TASK STATEMENT —
From the first line to the last, please print the entries exactly, omitting pictures.

RECORDS SUPPLIED —

○ ○ ○ ○

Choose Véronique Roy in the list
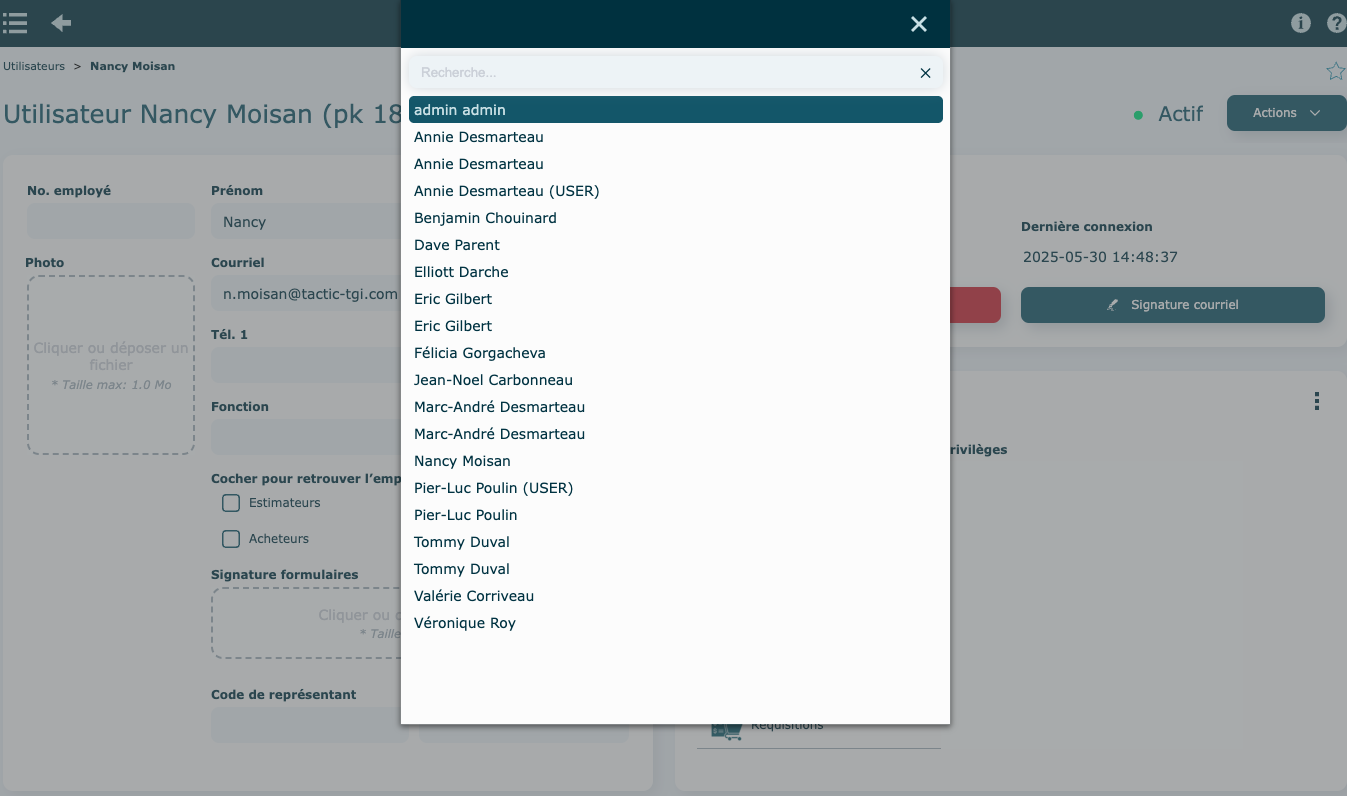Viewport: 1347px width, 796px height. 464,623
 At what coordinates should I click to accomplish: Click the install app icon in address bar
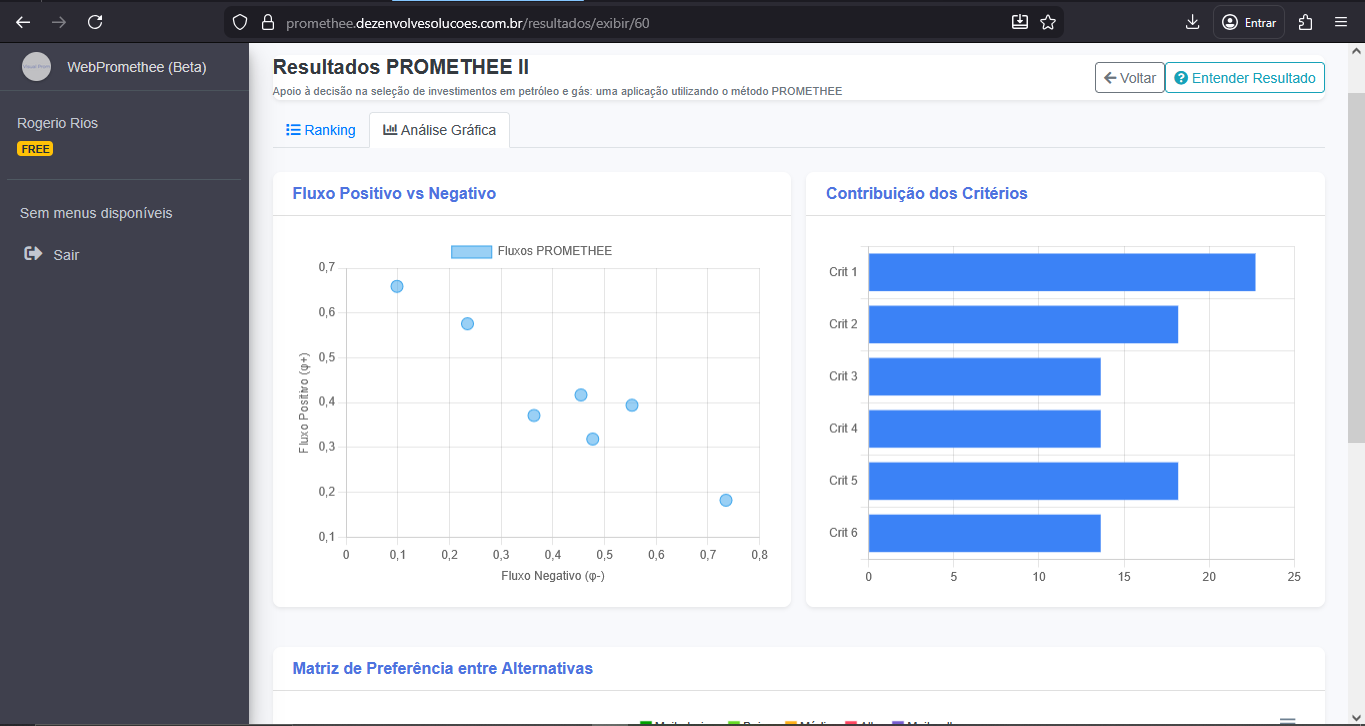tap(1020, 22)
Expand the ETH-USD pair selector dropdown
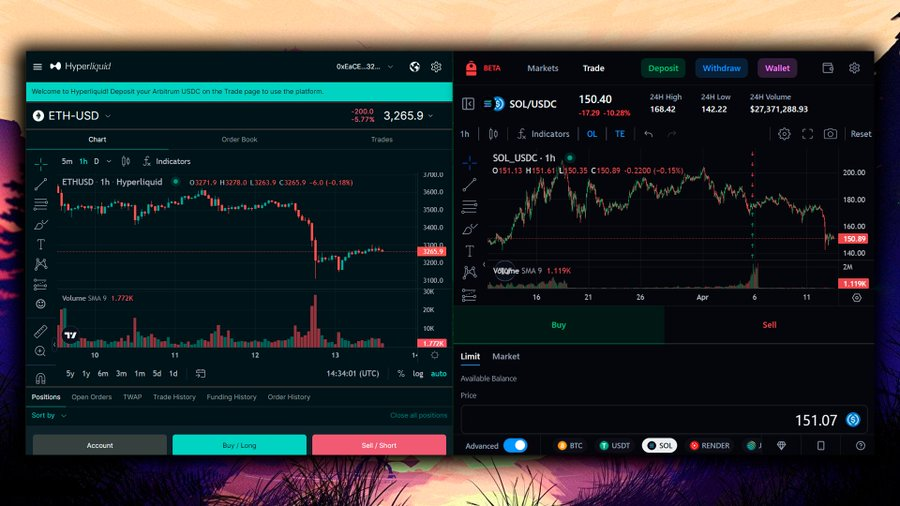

○ ○ ○ ○

OUTPUT BELOW —
Choose Véronique Roy in the list
Viewport: 1347px width, 796px height. 464,623
 At what coordinates should I click to accomplish: Click the install app icon in address bar
tap(1020, 22)
Expand the ETH-USD pair selector dropdown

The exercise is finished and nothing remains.